Jesus’ use of the name “Abba” in His prayers to the Father has been considered groundbreaking, moving the relationship to the Heavenly Father from a more general acknowledgement into an intimate personal communion. There are three verses that specifically use the endearing term “Abba.” These are found in Mark 14:36, Romans 8:15, and Galatians 4:6. According to Joachim Jeremais, we see Jesus as the One “who had the power to address God as Abba and who included the sinners and the publicans in the kingdom by authorizing them to repeat this one word, ‘Abba, dear Father’.”1
According to Paul, we have graciously received an adoption into God’s family. In the first century world, through adoption a child was placed in a position as one of a father’s own children, with the corresponding relationship, rights, and responsibilities. Therefore Paul says that we have received God’s adoption, and because we are now His children, “God has sent forth the Spirit of His Son into our hearts, crying, ‘Abba! Father!’” (Gal 4:6). And again he says, “…you have received a spirit of adoption as sons by which we cry out, ‘Abba! Father!’ The Spirit Himself testifies with our spirit that we are children of God” (Rom 8:15b-16). God has placed us in His family as His children. He is our Father, and we can affectionately call Him “Abba Father.”
Brennan Manning brings into focus the closeness we are to have with our Father in his book Abba’s Child. In Abba’s Child, Manning tries to help the reader internalize and experientially live in this relationship as God’s sons and daughters.

[Records drawn from a data collection]
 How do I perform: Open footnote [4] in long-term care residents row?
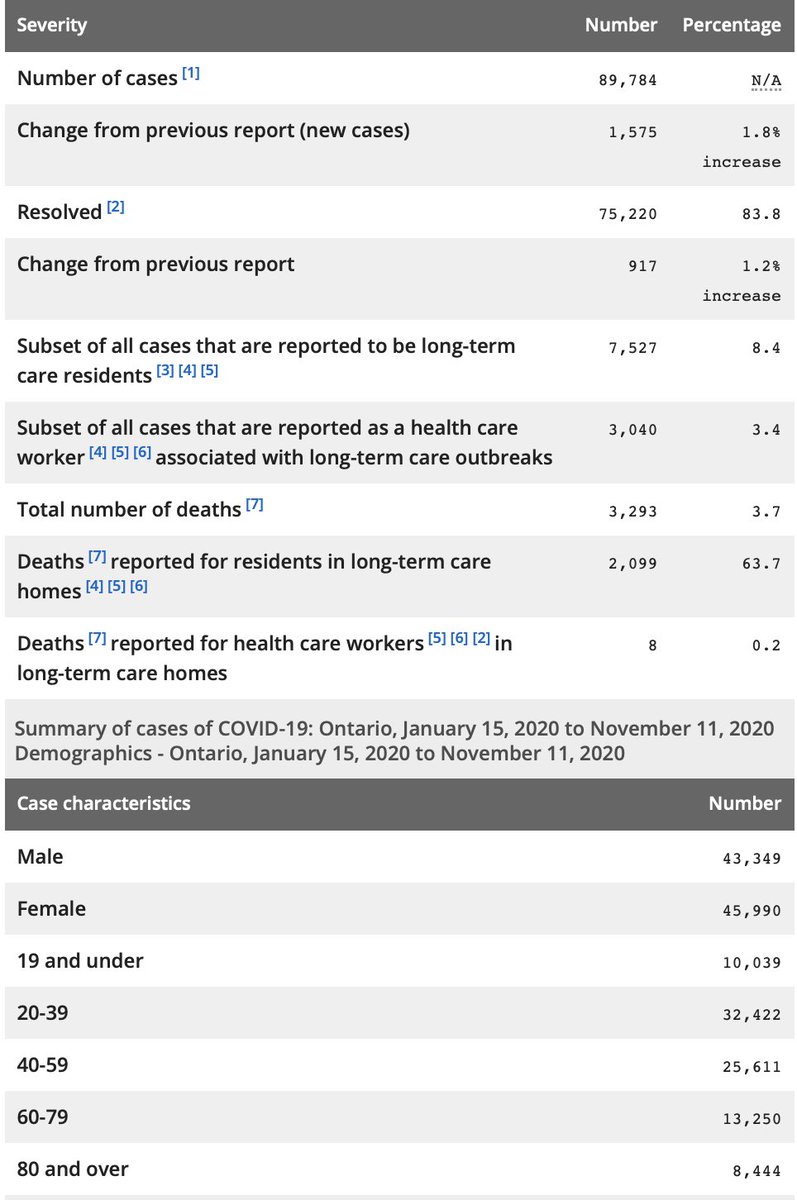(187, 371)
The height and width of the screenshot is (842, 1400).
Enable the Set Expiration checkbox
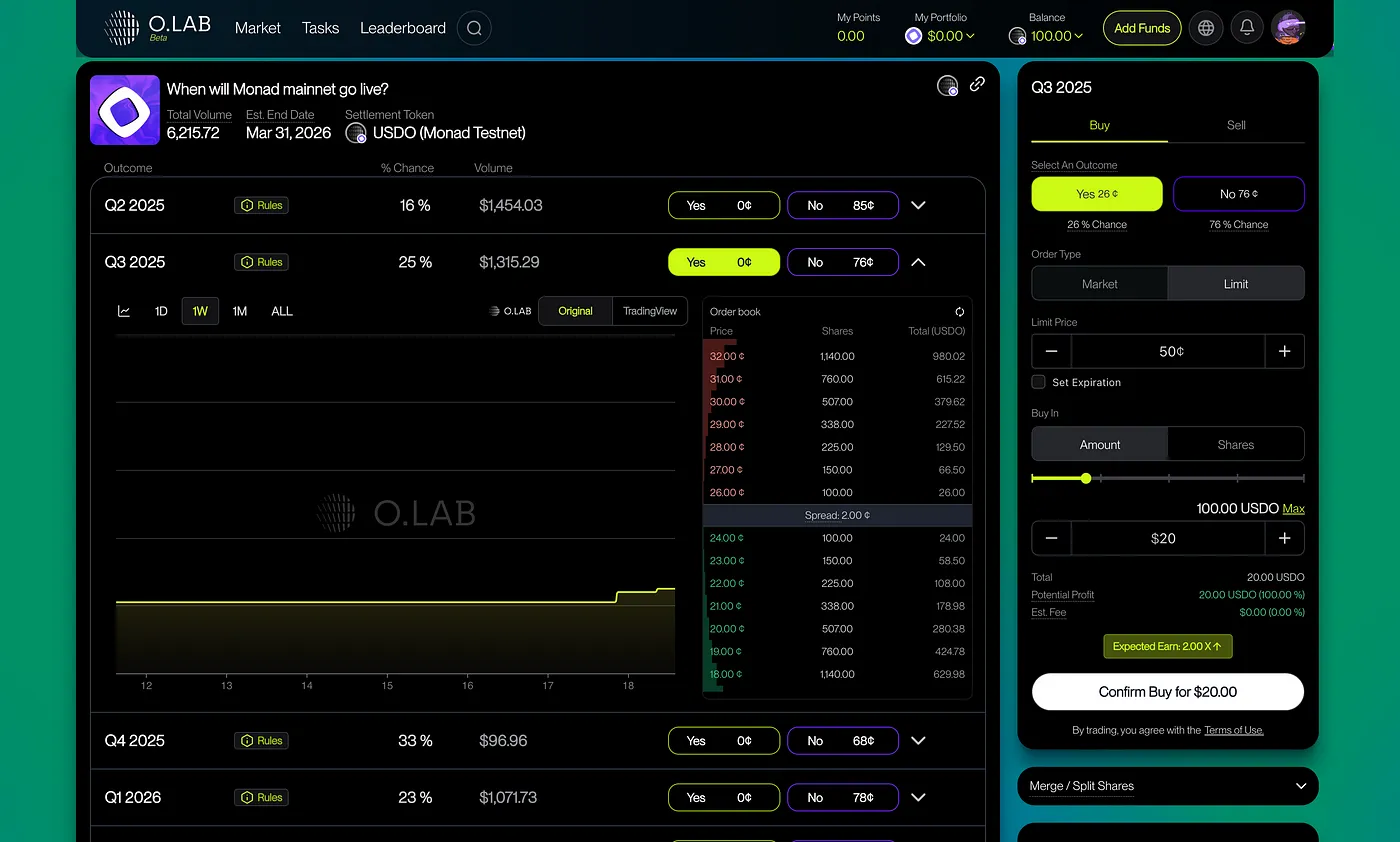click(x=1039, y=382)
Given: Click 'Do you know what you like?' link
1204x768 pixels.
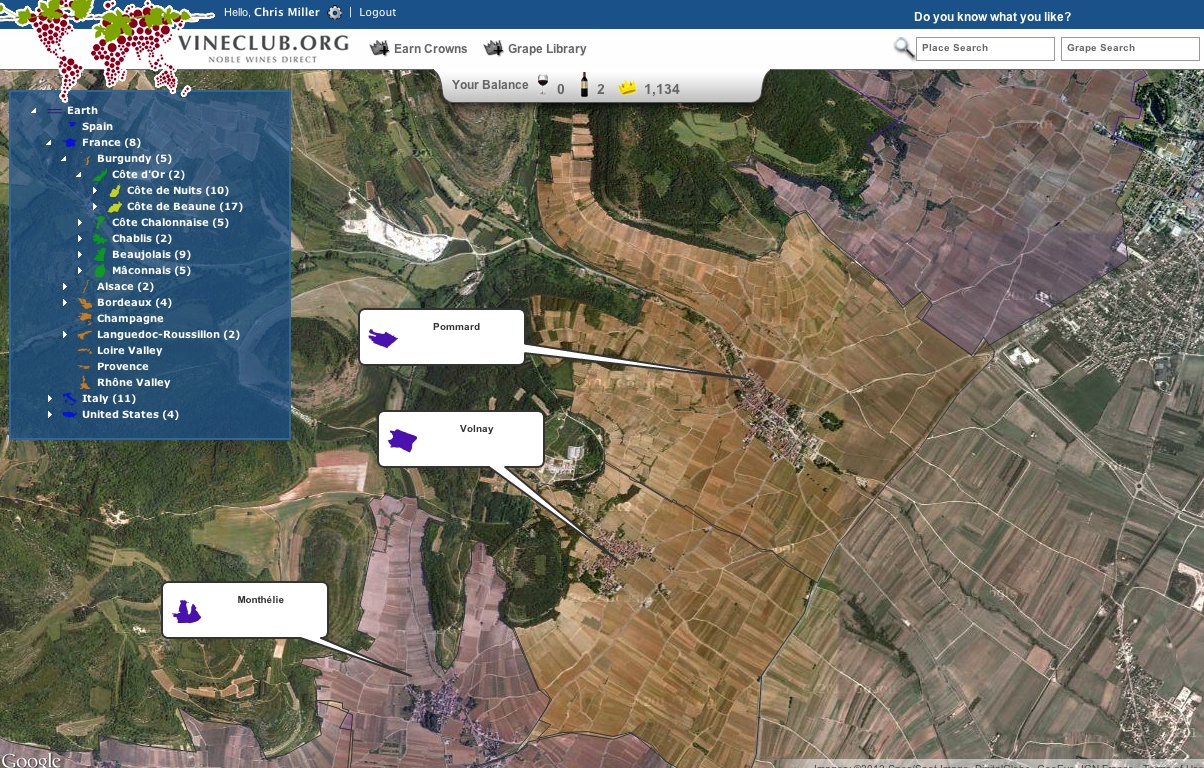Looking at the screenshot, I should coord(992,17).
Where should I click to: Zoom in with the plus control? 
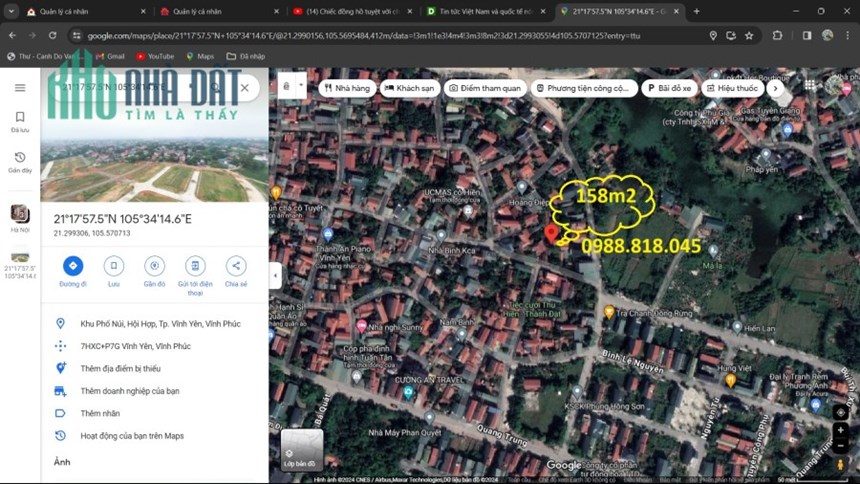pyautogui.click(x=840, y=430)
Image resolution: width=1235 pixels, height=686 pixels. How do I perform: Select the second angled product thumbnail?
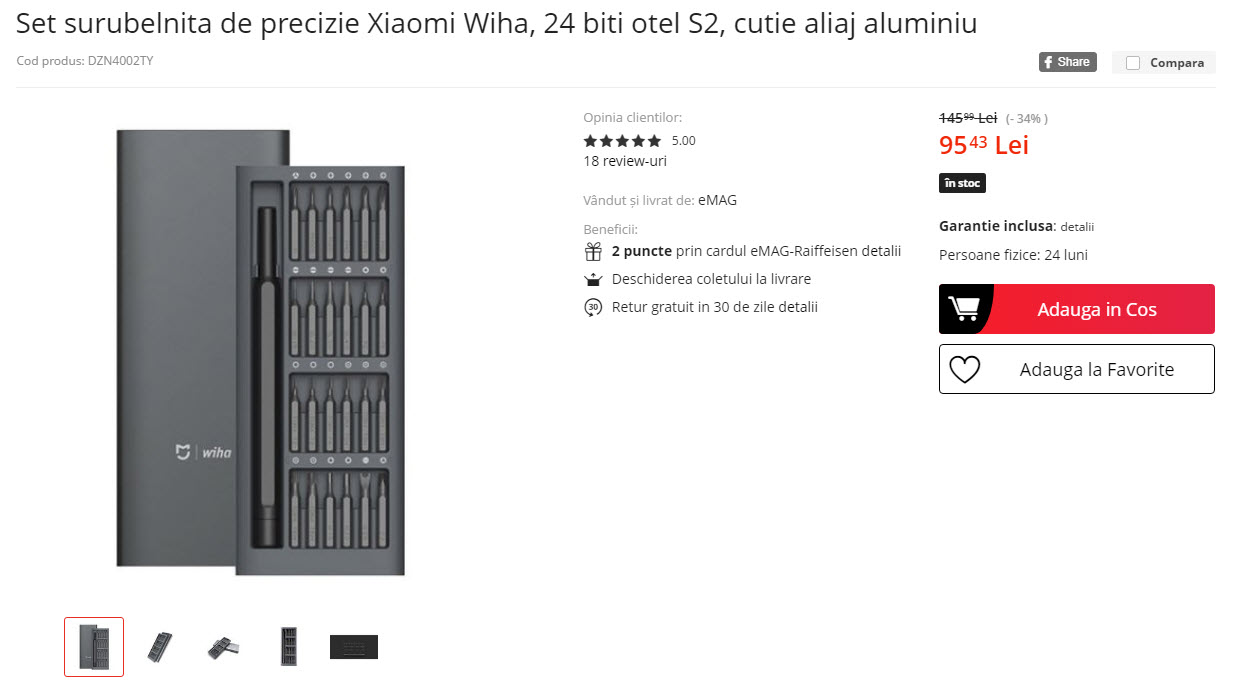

[Requirement 1] List the scripture references that the passage on the name "Abba" identifies as the verses specifically using the term "Abba."
[Requirement 2] Duplicate everything in the passage on the name "Abba" from "Brennan Manning brings" down to "sons and daughters.".
Rely solely on the passage on the name "Abba" as your source.

[Solution 1] Mark 14:36, Romans 8:15, Galatians 4:6

[Solution 2]
Brennan Manning brings into focus the closeness we are to have with our Father in his book Abba’s Child. In Abba’s Child, Manning tries to help the reader internalize and experientially live in this relationship as God’s sons and daughters.